1955 resulted in a Musical - remake in technicolor with Janet Leigh and Jack Lemmon . While Richard Quine played a supporting role in the 1942 version, he took over the direction of the remake. From 1960 to 1961, a CBS series based on the same material ran on American television .
For the lexicon of international films , My Sister Ellen was a "[a] must-have adaptation of a Broadway hit comedy" that was "tailored to the point-safe Rosalind Russell". Russell is so good that she "plays her fellow actors on the wall". According to Bosley Crowther of the New York Times , the film is "a comic balancing act" in parts. Rosalind Russell embodies the clever sister "in a pleasantly surly and cynical way", while Janet Blair comes along as "disarmingly naive as the pretty, desirable one". Variety described Russell's performance as an "effective mixture of scarcity and cordiality".
Craig Butler of the All Movie Guide said in retrospect that the film was "silly and shallow", but at the same time "not only adorable, but downright adorable". The script has "lots of laughs" ready. Russell is in "top form". She throws funny lines around, has “very good timing” and carries the film “as if it were the easiest thing in the world to deliver such a remarkable achievement”. Butler also praised Janet Blair, Brian Aherne and Richard Quine, but said it was Russell who won the hearts of the audience and made My Sister Ellen "the kind of movie" you could watch over and over again on television. The film critic Leonard Maltin spoke of a "[a] must-have story of two Ohio girls" that seems "sometimes forced". Russell stole the show for the most part.
- My sister Ellen in the Internet Movie Database (English)
- My sister Ellen at Turner Classic Movies (English)
- My sister Ellen in the All Movie Guide (English)
- cf. omovie.com
- Dwight Garner: Married to Their Colorful Histories . In: The New York Times . March 18, 2010, ISSN 0362-4331 ( nytimes.com [accessed February 8, 2020]).
- My sister Ellen. In: Lexicon of International Films . Film service , accessed June 9, 2019 .

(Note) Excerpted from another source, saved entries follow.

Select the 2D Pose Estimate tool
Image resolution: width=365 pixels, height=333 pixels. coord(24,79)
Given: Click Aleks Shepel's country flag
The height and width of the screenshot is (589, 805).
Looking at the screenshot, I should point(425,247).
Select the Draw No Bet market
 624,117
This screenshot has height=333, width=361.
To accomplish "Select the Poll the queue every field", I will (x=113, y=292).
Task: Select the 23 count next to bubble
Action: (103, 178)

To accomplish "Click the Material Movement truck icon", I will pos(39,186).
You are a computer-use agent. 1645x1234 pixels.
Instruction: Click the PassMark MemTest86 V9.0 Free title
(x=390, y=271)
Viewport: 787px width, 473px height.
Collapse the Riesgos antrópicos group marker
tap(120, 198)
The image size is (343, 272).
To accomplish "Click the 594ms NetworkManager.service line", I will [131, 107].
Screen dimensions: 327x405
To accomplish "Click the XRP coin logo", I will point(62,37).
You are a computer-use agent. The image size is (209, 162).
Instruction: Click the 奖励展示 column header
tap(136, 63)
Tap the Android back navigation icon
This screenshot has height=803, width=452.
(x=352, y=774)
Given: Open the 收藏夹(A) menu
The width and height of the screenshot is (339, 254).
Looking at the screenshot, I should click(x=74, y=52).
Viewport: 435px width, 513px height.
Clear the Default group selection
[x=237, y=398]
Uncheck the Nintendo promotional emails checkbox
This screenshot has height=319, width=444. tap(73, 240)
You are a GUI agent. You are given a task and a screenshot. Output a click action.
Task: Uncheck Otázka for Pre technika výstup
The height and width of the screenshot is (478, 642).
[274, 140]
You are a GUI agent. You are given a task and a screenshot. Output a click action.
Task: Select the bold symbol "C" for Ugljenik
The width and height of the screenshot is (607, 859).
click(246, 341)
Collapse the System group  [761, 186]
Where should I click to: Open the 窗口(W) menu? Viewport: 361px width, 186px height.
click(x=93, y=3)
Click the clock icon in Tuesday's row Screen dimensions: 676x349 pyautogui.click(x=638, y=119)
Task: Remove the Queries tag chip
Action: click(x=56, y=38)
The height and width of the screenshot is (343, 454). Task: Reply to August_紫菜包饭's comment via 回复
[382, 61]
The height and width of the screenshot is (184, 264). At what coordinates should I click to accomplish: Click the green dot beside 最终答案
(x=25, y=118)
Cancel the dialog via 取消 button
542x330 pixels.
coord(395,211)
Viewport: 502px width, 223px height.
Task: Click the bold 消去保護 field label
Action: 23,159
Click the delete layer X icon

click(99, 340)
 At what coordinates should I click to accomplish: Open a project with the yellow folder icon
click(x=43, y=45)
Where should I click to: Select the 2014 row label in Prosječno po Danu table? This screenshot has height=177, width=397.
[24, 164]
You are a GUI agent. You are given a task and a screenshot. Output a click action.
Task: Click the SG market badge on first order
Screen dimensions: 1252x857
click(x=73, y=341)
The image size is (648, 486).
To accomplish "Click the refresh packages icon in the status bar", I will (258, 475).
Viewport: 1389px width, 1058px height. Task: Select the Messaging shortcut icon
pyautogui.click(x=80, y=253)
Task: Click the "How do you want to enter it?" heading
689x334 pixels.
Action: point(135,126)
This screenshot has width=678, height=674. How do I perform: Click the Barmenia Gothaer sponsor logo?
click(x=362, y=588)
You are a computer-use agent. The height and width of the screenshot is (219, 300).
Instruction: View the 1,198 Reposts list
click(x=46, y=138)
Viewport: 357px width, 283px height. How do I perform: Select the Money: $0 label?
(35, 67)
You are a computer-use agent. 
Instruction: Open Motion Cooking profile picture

- “This film is largely a farcical juggling act […]. But Rosalind Russell plays the smart sister with a delightfully dour and cynical air, and Janet Blair is disarmingly naive as the pretty, desirable one. " Bosley Crowther : 'My Sister Eileen,' With Janet Blair and Rosalind Russell, at Music Hall . In: The New York Times , October 23, 1942.
- "Rosalind Russell's performance as authoress Ruth is an effective blend of curtness and warmth." See My Sister Eileen . In: Variety , 1942.
- “ My Sister Eileen is admittedly silly and light, but it's […] not only charming but downright lovable. […] It also boasts a good deal of laughs […]. Russell is in supreme form, tossing off one-liners with scorchingly precise timing, […] and carrying the film as if it were the easiest thing in the world to turn in such a remarkable star turn. […], But it's Russell that wins your heart and makes My Sister Eileen the kind of film you're always glad to run across on TV. " Craig Butler, cf. omovie.com
- “Amusing tale of two Ohio girls […]; strained at times. Belongs mainly to Russell. " Leonard Maltin : Leonard Maltin's Movie and Video Guide 2002 . Plume, 2001, p. 950.